Max took a moment to admire her, wondering how long he and Alison would have lasted in the Nether without their new friend. Then he ran in a wide arc around the little shelter, avoiding the mobs and looking for their source.
He saw immediately that the shack was built amid the ruins of a crumbling fortress. This one had to have been here much longer than the others he had noticed, as it had no roof, and more walls than not were skeletal representations of their old strength. But monsters could still spawn in this old fortress, and they were doing so with a vengeance.
His pack contained his good armor just in case he found a way to lose the cursed items, some food, a few minor pieces of loot picked up from the skeletons, and the diamond pickaxe Alison had made for him.

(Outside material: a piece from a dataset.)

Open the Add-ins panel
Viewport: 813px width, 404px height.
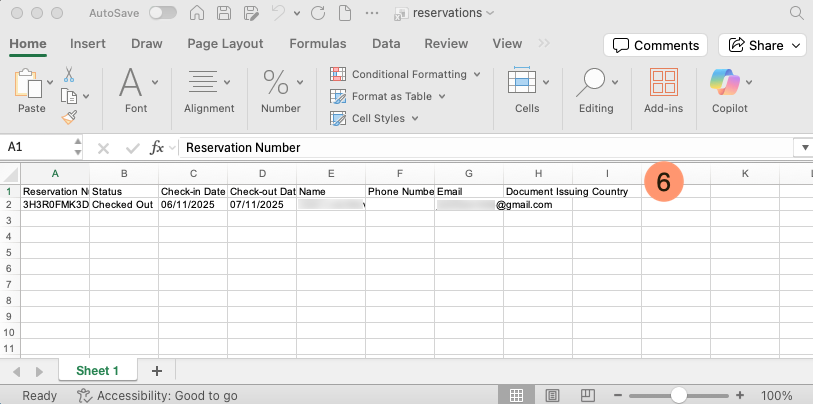tap(664, 91)
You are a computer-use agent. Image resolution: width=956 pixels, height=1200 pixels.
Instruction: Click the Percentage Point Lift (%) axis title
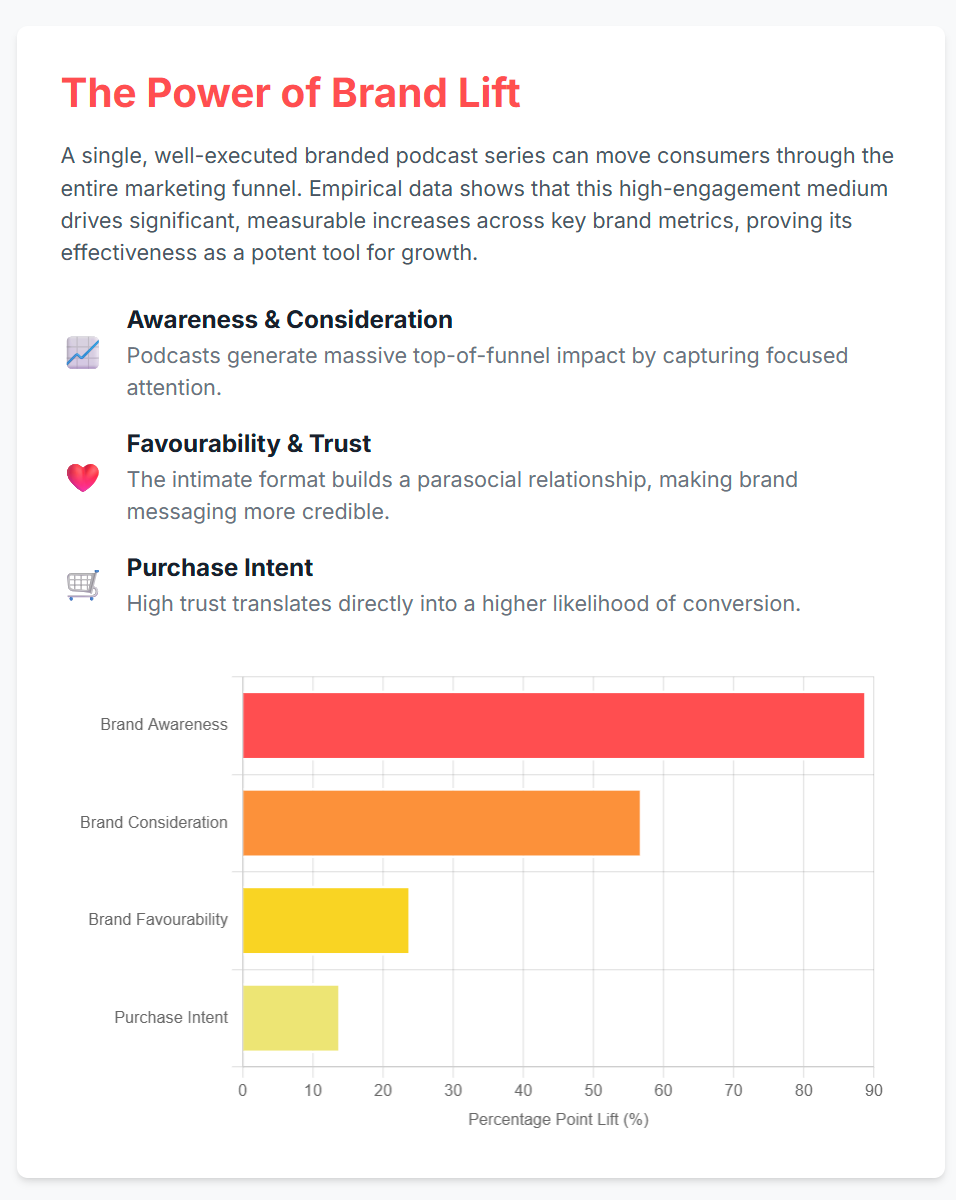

He stashed his diamond sword and gripped the pickaxe. He had to clear out the monsters and get some torches on the wall to make the area safer. He just needed to trust that Freya and Bunny Biter would do their part of the job.
Max put down some blocks of netherrack and climbed to a ledge at the mouth of the alley, where he could see the entryway into the small building. From his vantage point, he saw with a pang of regret the vast expanse of the fortress. It must have been truly amazing when it was whole. Now it was just a dangerous ruin. He gave a thought as to what his mom would say if she were here, and he grinned sadly. He missed even her yelling at him.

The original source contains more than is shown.